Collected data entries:
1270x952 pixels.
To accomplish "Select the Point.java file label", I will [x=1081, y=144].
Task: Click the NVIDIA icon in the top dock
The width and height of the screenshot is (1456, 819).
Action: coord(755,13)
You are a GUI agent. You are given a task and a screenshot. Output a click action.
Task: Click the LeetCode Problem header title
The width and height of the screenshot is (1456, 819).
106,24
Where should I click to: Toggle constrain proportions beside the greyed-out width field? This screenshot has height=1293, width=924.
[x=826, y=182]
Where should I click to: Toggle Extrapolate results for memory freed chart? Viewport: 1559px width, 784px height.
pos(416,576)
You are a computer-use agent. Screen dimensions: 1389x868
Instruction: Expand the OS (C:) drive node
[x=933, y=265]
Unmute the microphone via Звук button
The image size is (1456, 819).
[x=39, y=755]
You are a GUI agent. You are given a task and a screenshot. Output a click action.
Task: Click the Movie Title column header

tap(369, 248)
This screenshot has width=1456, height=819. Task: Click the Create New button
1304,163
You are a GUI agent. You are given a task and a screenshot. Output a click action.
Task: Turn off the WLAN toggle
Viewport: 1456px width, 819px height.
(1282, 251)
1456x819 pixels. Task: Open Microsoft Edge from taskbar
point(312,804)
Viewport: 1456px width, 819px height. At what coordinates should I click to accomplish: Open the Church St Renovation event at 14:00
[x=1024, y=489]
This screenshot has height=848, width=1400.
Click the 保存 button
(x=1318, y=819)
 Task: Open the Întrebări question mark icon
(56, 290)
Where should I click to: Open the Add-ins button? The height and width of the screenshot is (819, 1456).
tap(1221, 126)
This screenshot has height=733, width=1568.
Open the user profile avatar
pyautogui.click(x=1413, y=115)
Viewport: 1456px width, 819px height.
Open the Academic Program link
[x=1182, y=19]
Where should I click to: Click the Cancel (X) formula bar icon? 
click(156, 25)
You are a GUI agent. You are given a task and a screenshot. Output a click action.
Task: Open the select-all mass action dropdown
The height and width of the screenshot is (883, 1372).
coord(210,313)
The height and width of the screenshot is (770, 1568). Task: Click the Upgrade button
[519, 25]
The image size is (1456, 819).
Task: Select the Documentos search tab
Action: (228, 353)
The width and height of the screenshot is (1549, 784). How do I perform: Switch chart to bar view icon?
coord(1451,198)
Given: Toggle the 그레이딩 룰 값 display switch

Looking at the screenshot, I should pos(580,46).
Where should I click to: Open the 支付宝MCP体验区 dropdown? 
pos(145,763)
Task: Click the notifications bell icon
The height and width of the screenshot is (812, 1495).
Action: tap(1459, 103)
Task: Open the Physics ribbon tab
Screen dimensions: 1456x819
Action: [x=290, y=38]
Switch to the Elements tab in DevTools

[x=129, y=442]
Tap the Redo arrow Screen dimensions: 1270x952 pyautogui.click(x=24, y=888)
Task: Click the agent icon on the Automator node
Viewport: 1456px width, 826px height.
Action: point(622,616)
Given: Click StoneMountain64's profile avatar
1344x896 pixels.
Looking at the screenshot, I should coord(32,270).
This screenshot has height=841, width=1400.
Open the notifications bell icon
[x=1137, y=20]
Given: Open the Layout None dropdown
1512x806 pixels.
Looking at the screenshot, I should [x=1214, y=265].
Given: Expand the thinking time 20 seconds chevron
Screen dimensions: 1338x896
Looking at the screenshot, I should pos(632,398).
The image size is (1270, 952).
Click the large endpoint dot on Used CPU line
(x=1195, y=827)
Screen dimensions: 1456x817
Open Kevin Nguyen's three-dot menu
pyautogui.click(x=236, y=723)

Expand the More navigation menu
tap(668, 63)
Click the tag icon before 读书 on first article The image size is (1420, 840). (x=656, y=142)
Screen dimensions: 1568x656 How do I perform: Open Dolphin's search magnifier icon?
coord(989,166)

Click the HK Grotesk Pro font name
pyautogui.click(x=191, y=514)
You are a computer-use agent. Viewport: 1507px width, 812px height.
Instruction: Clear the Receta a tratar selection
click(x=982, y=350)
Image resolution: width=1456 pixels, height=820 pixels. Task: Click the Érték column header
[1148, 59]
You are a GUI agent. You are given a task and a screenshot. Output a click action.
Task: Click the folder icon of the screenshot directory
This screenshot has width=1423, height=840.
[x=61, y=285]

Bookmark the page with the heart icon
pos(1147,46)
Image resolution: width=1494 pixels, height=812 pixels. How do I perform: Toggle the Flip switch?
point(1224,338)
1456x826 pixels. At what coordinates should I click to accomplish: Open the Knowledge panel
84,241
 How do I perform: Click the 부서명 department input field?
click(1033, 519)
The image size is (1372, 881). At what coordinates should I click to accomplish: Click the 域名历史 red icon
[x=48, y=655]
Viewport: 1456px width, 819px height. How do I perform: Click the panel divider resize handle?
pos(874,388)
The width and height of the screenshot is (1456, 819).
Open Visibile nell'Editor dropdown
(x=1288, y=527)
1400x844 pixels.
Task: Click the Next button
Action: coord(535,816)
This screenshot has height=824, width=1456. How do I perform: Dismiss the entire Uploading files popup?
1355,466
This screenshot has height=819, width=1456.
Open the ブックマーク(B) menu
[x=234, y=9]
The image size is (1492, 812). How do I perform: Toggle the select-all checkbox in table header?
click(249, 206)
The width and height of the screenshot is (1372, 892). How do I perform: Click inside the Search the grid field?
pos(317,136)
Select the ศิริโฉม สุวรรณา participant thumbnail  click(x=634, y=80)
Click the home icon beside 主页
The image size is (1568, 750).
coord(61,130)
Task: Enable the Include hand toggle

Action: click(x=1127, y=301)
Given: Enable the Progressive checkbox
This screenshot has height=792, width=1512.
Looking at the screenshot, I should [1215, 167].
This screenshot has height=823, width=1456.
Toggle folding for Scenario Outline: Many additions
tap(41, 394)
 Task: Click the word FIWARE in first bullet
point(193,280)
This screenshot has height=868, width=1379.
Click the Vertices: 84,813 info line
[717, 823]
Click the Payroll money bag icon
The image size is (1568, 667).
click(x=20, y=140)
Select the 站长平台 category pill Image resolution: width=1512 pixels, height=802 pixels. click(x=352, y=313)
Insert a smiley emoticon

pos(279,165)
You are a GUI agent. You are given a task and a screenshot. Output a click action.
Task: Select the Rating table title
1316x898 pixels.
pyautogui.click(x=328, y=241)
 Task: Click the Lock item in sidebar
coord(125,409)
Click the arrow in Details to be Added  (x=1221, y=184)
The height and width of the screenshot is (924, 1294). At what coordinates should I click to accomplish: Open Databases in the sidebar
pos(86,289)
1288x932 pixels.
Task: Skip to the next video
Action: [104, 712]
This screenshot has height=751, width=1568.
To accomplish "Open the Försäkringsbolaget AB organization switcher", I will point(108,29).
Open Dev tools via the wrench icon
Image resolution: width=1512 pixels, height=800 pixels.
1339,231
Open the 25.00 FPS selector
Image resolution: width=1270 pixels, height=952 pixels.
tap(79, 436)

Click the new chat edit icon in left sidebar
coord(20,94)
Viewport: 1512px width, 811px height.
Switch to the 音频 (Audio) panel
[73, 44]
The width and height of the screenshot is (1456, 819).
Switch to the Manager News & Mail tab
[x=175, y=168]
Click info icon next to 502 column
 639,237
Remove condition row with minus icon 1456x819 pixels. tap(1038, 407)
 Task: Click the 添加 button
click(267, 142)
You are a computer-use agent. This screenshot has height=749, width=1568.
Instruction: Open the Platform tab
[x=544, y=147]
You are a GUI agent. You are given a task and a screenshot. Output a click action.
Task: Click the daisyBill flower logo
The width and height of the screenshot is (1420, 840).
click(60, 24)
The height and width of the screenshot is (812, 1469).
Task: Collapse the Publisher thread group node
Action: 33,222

◆ Exercise ◆
Copy out each line from the preceding entries that mentions the word "computer".

◆ Reply ◆
You are a computer-use agent. Screen dimensions: 1389x868
You are a computer-use agent. Viewport: 1507px width, 812px height.
You are a computer-use agent. This screenshot has height=749, width=1568.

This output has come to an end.